Akal-akalan Ubah Lembaga Pendidikan Jadi Badan Usaha

Ki Darmaningtyas, Pengurus Persatuan Keluarga Besar Tamansiswa (PKBTS) mengaku sempat lega setelah mendapat kabar bahwa Klaster Pendidikan dan Kebudayaan, dikeluarkan dari pembahasan RUU Cipta Kerja minggu lalu.

Pengamat Pendidikan Darmanityas. Foto: IST

JAKARTA - Namun, Darmaningtyas mengingatkan teman-temannya di sejumlah group WA agar tidak senang dulu. Karena sangat mungkin nanti muncul regulasi baru terkait dengan perizinan.
"Jika sekarang Baleg membahas tentang regulasi baru untuk perizinan usaha pendidikan, maka apa yang saya khawatirkan menjadi kenyataan," kata Darmaningtyas.

Ada 4 poin yang disorot. Pertama, menyebut ijin pendirian lembaga pendidikan dengan istilah Perizinan Berusaha pada sector pendidikan.

"Itu sendiri sudah menyesatkan," lanjutnya.

Karena, menurut dia, izin usaha adalah yang meliputi semua aspek kegiatan ekonomi. Sebagaimana diatur dalam pasal 1 huruf d UUD No.3 Tahun 1982 Tentang Wajib Daftar Perusahaan.

Kedua, ia menilai keputusan memasukkan pendidikan ke dalam bidang usaha dalam rangka mencari keuntungan jelas-jelas bertentangan dengan UUD 1945. Karena pendidikan itu adalah hak setiap warga dan negara wajib membiayainya. Minimal sampai pendidikan dasar.

Ketiga, mengatur izin pendirian lembaga pendidikan di dalam UU Cipta Kerja, urai Darmaningtyas bisa dimaknai bahwa pemberi ijin penyelenggaraan pendidikan bukan hanya Kemdikbud saja. Tapi ada institusi lain di luar Kemdikbud.

"Dan itu berarti menghidupkan kembali ruh UU BHP (Badan Hukum Pendidikan) yang sudah dibatalkan oleh MK pada tanggal 31 Maret 2010," tandasnya.

Keempat, lanjut dia keberadaan norma usulan tersebut memberi atribusi pengaturan yang cukup besar kepada pemerintah untuk mengatur perizinan pendidikan melalui PP.

"Norma inipun masih memaknai rezim perizinan pendidikan masuk UU Ciptakerja, hanya pengaturanya melalui PP, namun substansinya tetap sebagai bagian dari UU Cipta Kerja. Ini memperlihatkan sikap Pemerintah yang tidak konsisten," nilainya.

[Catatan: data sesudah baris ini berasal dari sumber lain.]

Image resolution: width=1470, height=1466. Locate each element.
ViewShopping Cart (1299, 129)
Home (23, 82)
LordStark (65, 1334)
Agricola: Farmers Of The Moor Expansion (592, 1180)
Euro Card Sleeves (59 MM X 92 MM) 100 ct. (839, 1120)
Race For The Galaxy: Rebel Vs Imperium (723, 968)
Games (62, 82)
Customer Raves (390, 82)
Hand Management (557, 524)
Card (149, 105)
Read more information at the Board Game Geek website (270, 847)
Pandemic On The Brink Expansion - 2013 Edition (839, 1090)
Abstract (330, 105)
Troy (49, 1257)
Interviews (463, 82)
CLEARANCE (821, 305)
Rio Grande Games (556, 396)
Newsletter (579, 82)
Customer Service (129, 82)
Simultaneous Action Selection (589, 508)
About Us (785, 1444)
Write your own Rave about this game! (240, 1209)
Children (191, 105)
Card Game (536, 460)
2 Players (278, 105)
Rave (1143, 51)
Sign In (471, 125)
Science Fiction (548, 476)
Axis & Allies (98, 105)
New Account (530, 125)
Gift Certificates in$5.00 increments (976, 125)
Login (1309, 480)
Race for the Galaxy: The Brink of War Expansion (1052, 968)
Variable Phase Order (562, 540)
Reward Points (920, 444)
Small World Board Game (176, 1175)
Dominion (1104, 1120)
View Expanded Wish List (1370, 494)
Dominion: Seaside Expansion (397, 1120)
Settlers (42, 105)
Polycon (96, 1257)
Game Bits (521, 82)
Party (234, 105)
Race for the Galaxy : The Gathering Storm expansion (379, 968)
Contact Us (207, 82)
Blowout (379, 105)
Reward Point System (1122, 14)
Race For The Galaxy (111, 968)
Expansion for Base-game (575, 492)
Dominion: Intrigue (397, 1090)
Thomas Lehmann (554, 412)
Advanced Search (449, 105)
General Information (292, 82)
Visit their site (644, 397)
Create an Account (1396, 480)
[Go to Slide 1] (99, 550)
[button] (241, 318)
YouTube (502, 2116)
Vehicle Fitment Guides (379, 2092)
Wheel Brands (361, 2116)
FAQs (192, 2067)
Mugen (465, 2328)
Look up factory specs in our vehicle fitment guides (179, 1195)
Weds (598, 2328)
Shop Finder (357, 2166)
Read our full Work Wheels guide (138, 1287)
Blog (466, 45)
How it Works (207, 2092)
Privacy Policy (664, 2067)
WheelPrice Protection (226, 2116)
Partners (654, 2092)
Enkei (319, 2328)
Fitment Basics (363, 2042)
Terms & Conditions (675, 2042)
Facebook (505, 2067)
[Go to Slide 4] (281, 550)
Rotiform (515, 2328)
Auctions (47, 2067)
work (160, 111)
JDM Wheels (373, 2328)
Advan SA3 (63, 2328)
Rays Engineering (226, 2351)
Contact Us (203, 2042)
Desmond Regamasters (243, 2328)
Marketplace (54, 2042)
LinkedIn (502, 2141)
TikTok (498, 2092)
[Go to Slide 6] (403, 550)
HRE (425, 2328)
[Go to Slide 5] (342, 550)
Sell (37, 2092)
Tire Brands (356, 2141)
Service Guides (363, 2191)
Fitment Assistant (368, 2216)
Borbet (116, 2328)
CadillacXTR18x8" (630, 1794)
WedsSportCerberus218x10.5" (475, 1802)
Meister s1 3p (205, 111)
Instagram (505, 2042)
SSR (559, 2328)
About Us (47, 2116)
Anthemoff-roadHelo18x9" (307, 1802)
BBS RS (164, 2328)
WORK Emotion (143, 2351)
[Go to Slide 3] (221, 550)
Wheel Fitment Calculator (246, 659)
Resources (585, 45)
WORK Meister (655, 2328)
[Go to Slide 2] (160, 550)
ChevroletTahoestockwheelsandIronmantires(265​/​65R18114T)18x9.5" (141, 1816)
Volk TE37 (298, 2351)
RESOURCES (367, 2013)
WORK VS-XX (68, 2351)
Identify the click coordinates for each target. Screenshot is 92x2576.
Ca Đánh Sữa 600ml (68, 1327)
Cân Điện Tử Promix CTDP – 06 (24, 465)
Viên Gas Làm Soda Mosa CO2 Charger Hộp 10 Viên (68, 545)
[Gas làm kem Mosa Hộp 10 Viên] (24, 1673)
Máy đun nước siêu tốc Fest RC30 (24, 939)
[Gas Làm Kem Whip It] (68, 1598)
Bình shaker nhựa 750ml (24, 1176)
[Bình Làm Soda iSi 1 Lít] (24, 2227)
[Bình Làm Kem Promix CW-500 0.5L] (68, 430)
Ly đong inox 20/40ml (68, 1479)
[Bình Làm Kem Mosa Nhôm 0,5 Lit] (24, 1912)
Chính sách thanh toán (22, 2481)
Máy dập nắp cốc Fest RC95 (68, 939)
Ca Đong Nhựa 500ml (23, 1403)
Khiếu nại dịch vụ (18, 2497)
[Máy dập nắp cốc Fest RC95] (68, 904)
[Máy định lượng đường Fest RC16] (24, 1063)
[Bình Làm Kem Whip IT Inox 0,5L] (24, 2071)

Sehubungan dengan hal tersebut, ia memohon agar Pemerintah dan DPR konsisten untuk tidak memasukkan pendidikan sebagai barang jasa yang diperdagangkan.

Oleh karena itu pengaturannya, pertama, harapnya harus dikeluarkan dari pembahasan RUU Cipta Kerja. Kedua, mengeluarkan klaster pendidikan dan kebudayaan dalam RUU Cipta Kerja harus dimaknai mengeluarkan secara keseluruhan. Termasuk tidak boleh ada atribusi atau delegasi yang mengarah pada pembentukan regulasi lain oleh pemerintah, yang substansinya tetap menjadikan pendidikan sebagai barang komoditas yang diperdagangkan.

Ketiga, menyediakan akses pendidikan yang terjangkau bagi semua warga. Dan tidak menjadikan kepemilikan modal sebagai dasar untuk mengakses pendidikan.

Karena lanjutnya, salah satu tujuan negara merdeka adalah mencerdaskan bangsa, dan pendidikan adalah sarana strategis untuk pencerdasan bangsa tersebut.

"Oleh karena itu, bila pemerintah menjadikan pendidikan sebagai komoditas yang diperdagangkan dan pendirian sekolah disebut pendirian badan usaha pendidikan, maka jelas-jelas itu bertentangan dengan Pembukaan UUD 1945," pungkasnya.